ASSIGNED TASK: Pick each line containing "Electric" out of the records.

+ + + +

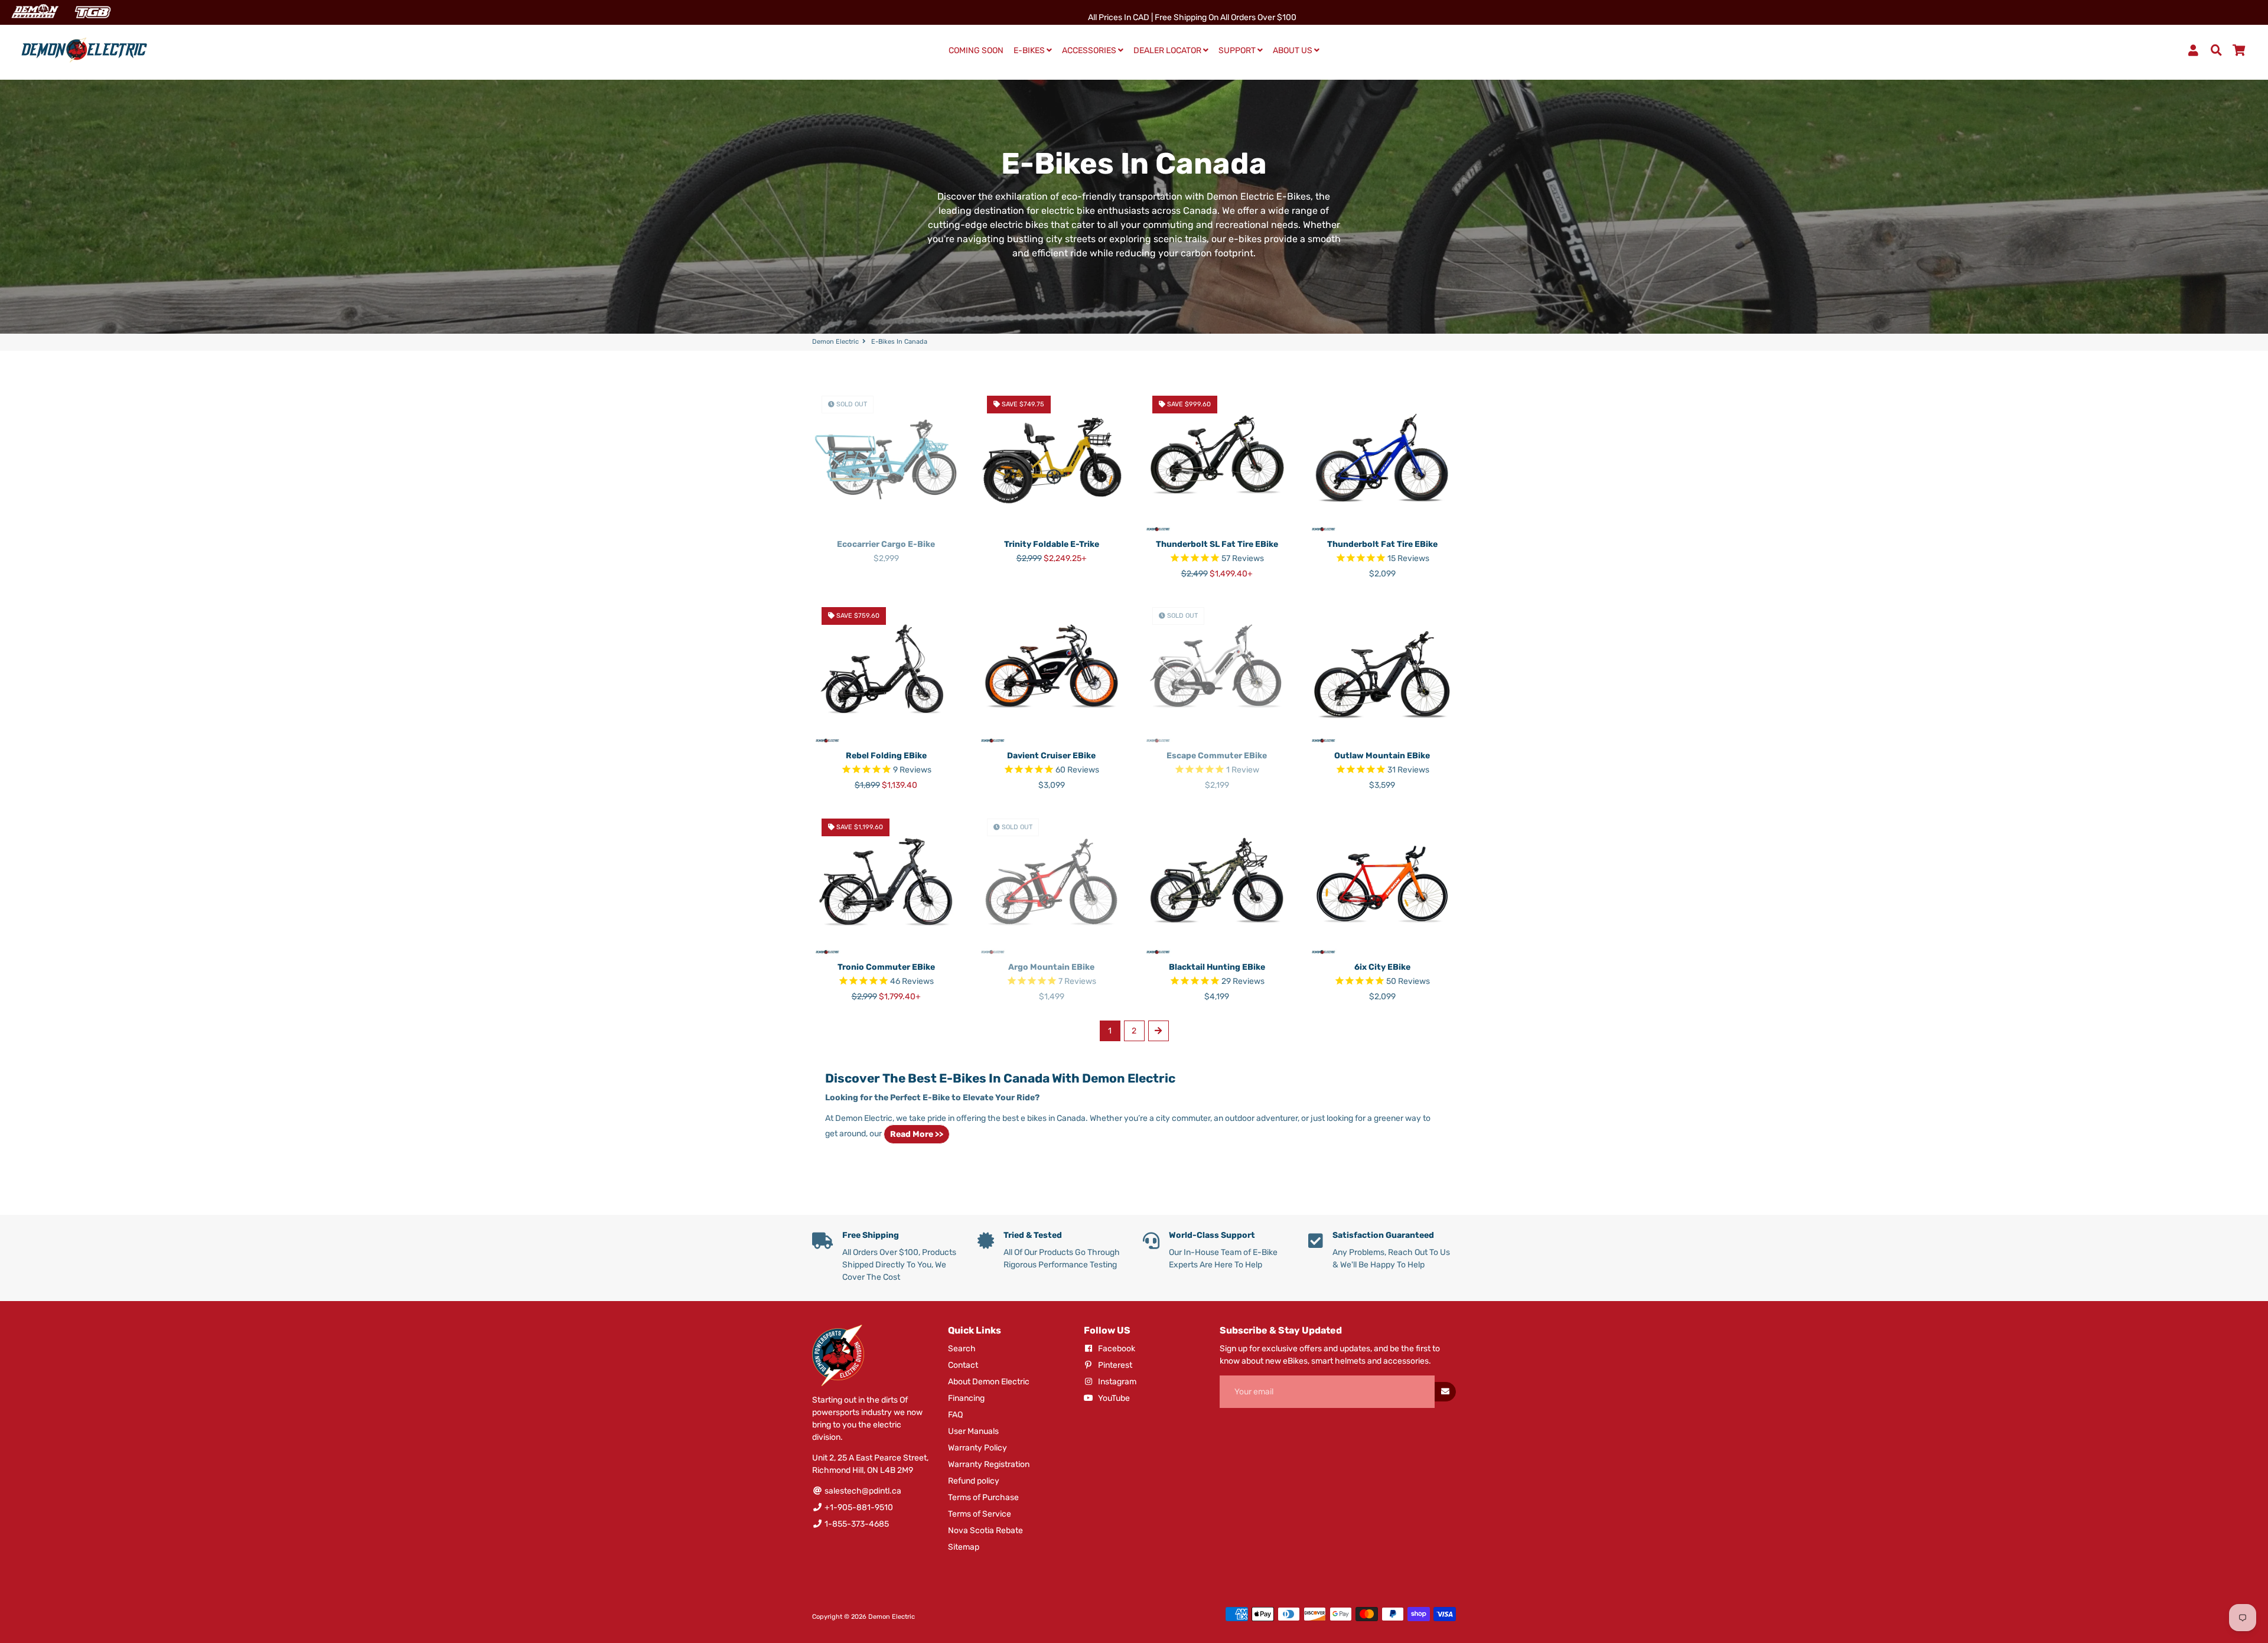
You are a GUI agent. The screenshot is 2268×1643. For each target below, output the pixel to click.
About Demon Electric (988, 1382)
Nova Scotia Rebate (985, 1530)
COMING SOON (976, 50)
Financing (966, 1398)
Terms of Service (979, 1514)
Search (962, 1349)
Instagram (1116, 1382)
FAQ (955, 1415)
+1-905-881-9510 (858, 1507)
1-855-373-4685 (856, 1524)
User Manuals (973, 1431)
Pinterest (1114, 1365)
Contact (963, 1365)
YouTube (1113, 1398)
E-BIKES (1030, 50)
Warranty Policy (977, 1448)
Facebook (1115, 1349)
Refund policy (973, 1481)
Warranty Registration (988, 1464)
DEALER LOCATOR (1168, 50)
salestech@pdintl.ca (862, 1491)
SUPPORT (1237, 50)
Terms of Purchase (983, 1497)
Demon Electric (835, 341)
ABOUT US (1293, 50)
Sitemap (963, 1547)
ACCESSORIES (1090, 50)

+ + + +

RESPONSE:
About Demon Electric (988, 1382)
Demon Electric (835, 341)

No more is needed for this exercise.